Records from a data collection:
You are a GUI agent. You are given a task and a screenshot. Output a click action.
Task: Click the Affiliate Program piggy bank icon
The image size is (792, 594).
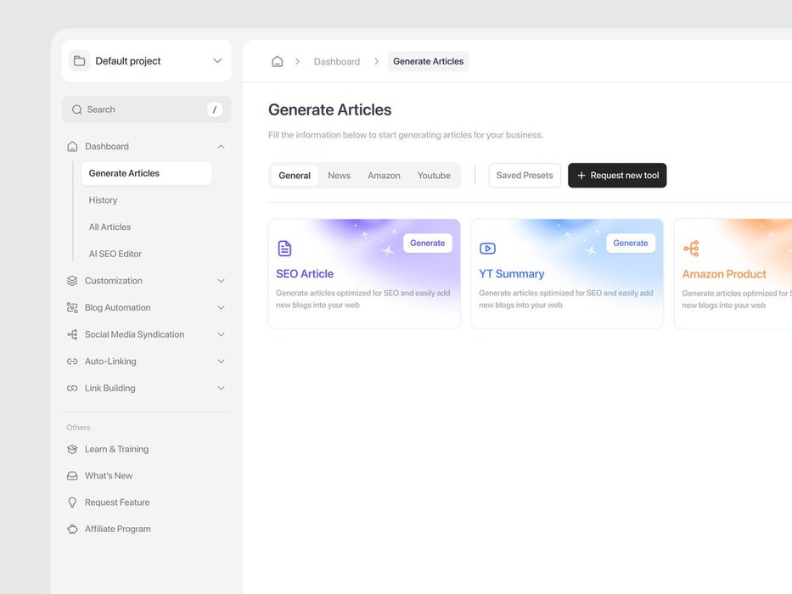coord(72,529)
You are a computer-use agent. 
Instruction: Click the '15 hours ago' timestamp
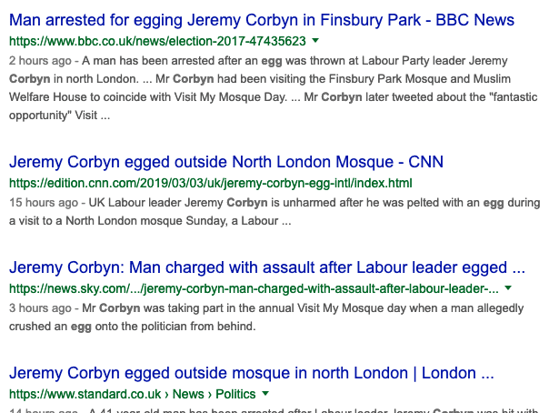point(44,203)
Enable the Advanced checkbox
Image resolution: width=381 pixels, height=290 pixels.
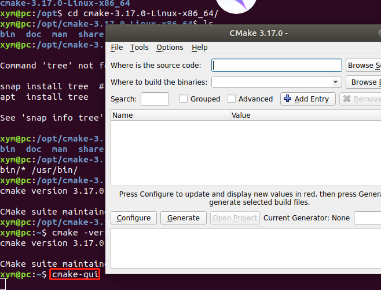(232, 99)
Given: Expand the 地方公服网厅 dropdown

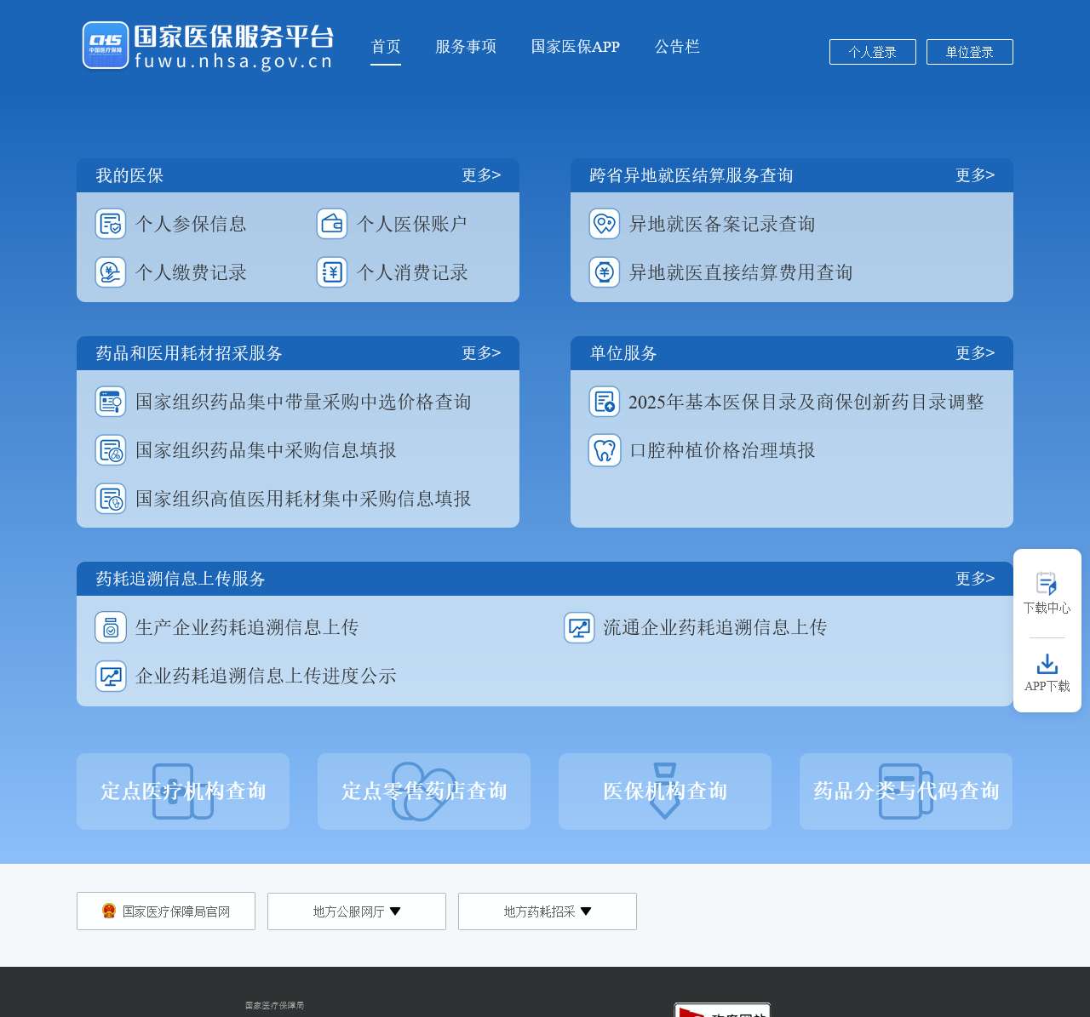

What you are asked to do:
Report how many lines of the records above contain the word "agent", giving only the number.

Solution for this task:
2